Task statement →
Where a line in the listing below holds the word "status", count that line; give the total alone.

+ + + + + + +

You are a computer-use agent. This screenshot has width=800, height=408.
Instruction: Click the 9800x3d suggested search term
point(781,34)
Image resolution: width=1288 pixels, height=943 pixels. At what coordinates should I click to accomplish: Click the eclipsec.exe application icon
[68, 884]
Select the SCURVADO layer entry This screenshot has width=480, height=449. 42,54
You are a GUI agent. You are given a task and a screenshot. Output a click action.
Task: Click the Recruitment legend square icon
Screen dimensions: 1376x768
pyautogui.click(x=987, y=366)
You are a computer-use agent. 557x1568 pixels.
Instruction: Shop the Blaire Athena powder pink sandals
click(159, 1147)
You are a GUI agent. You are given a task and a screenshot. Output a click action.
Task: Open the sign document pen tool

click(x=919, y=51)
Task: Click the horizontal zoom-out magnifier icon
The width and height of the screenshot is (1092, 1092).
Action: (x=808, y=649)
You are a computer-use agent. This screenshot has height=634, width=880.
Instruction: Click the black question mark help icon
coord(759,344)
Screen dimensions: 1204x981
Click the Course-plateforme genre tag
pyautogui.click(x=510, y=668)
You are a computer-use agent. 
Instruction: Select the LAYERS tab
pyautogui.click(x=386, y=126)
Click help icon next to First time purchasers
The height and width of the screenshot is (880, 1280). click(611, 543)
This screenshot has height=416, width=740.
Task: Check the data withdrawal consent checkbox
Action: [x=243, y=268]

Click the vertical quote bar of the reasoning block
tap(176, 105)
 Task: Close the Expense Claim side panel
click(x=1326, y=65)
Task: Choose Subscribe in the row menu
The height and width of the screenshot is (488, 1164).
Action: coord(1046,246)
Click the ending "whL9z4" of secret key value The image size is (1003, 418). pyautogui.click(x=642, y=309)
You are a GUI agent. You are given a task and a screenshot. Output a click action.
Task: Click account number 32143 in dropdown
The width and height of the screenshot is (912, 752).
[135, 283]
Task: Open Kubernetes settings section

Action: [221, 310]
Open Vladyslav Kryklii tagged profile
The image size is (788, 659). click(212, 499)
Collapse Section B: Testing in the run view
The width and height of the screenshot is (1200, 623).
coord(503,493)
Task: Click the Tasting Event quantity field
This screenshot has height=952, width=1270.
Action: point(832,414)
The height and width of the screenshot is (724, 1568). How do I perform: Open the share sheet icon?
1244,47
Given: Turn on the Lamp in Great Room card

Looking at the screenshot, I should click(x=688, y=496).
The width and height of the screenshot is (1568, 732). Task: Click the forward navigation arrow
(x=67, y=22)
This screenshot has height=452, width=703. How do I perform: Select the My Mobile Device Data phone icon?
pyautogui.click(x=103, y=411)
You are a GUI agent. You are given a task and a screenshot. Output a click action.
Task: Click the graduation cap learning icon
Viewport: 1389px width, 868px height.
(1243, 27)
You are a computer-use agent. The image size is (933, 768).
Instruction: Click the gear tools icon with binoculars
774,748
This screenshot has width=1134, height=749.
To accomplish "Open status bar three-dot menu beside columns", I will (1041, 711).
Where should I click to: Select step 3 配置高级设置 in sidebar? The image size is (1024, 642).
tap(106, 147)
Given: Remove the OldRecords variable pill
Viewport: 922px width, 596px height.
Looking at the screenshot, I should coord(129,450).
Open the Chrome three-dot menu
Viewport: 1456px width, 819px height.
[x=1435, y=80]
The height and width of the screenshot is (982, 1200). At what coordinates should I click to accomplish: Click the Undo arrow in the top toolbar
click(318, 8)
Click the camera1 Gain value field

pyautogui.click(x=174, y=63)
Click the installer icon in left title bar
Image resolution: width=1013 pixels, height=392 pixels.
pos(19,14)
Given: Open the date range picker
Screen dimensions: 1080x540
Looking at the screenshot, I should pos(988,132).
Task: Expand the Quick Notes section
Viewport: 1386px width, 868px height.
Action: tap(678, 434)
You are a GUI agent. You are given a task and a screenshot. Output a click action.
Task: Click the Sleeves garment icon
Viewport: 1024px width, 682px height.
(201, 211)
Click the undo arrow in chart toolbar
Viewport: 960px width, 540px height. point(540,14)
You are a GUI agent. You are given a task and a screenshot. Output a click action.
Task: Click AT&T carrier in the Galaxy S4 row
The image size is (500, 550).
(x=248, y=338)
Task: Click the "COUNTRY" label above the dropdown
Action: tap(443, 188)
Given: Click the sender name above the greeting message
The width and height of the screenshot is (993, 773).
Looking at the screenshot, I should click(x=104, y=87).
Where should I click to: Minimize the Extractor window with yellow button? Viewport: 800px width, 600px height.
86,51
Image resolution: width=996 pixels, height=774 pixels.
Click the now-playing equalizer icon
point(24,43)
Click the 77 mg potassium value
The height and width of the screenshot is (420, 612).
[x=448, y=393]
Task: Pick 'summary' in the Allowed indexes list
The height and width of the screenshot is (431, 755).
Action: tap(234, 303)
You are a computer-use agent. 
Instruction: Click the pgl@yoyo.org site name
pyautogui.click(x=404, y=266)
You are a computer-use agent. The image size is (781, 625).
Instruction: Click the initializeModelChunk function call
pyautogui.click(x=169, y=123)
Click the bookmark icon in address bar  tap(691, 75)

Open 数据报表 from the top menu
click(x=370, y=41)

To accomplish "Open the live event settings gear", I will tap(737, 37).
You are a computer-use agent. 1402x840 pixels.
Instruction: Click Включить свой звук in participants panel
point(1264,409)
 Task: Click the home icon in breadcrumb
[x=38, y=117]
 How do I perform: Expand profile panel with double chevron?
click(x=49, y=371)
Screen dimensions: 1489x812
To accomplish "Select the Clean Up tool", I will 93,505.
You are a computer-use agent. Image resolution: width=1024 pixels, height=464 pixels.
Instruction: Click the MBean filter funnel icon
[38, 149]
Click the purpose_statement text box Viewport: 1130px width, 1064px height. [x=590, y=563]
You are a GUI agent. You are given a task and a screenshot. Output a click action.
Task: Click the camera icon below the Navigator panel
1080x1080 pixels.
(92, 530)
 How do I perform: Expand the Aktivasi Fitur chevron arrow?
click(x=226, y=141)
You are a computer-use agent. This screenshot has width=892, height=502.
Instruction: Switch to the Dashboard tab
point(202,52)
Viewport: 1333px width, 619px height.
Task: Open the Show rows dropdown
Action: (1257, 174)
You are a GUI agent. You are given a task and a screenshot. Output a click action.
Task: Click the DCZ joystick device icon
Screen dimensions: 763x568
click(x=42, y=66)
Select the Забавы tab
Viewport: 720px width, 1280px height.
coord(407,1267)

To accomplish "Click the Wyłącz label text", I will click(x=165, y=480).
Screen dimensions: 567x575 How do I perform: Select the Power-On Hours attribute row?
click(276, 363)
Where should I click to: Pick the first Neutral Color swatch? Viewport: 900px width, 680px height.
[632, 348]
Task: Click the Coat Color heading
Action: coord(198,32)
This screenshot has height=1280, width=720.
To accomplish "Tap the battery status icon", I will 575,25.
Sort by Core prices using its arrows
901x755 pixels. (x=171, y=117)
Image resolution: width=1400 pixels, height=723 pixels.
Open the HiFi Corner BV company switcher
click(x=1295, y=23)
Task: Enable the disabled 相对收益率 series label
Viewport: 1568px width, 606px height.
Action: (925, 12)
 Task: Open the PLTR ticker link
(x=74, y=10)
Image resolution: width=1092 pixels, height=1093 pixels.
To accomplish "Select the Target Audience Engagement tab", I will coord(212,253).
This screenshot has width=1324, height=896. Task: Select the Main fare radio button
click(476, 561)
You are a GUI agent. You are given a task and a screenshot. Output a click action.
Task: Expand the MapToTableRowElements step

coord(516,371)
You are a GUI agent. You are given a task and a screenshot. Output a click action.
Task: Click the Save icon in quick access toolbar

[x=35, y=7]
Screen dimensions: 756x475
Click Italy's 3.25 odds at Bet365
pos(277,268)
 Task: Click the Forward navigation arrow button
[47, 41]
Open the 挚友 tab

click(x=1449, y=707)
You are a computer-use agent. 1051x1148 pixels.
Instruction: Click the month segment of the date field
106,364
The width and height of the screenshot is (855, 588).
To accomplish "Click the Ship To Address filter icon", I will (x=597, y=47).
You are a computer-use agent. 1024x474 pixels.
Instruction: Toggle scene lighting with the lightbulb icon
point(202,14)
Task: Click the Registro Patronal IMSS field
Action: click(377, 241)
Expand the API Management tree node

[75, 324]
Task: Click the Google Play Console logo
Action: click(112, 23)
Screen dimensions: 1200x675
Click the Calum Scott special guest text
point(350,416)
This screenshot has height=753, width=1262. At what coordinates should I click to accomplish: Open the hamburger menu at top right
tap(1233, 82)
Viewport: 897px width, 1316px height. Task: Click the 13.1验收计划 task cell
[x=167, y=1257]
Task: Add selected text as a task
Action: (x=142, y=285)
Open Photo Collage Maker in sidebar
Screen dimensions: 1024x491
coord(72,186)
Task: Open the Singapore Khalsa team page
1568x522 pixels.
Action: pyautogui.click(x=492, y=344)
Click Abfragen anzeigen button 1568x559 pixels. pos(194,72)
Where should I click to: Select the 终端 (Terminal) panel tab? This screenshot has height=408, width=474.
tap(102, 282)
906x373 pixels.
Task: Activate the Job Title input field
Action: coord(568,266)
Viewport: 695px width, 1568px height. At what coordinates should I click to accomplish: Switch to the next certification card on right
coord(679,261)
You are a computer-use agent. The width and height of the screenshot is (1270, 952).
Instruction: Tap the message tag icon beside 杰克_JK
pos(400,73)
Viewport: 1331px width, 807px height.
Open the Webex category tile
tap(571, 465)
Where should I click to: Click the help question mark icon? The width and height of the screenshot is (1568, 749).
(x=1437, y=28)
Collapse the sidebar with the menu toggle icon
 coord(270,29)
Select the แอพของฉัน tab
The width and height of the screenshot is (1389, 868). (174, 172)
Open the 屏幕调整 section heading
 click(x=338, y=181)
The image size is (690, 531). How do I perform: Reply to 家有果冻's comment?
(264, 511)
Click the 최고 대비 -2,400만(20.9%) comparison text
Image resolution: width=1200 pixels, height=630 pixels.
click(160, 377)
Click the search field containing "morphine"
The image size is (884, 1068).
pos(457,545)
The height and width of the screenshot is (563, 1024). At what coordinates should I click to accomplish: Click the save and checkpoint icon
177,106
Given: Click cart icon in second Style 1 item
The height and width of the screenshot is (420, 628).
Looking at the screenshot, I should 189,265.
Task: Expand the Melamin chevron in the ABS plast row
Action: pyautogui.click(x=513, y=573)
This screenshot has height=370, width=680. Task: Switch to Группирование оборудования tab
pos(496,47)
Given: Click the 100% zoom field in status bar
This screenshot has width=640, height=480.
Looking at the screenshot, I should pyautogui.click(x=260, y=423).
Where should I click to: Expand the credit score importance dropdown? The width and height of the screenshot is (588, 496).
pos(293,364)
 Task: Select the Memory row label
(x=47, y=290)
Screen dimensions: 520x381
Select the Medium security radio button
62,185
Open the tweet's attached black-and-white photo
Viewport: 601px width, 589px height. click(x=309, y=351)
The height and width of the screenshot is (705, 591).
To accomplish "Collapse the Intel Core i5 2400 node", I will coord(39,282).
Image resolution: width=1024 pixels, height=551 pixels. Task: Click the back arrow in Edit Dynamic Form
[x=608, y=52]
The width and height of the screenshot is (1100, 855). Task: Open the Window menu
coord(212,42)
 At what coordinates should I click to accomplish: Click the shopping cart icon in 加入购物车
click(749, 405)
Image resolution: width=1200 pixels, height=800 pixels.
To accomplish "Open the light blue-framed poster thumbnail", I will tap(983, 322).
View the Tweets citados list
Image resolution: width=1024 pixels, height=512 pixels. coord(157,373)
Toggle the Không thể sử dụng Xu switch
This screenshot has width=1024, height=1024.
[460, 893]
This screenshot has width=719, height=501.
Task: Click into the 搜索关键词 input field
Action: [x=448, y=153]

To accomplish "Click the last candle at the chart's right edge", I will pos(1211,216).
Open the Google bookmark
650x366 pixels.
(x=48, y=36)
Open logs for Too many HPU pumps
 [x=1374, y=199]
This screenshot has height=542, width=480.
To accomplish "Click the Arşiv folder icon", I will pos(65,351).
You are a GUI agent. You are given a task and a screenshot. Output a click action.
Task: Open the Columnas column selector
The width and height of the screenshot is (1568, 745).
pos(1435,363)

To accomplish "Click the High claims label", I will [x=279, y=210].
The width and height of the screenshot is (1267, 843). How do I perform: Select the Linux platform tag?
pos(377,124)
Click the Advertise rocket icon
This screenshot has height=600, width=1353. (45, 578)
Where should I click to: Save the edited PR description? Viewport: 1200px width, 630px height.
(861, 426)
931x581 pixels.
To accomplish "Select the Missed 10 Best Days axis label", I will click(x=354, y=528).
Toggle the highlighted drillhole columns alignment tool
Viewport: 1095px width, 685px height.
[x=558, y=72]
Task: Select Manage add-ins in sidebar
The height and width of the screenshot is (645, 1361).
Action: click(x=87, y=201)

+ + + + + + +

Exercise output →
3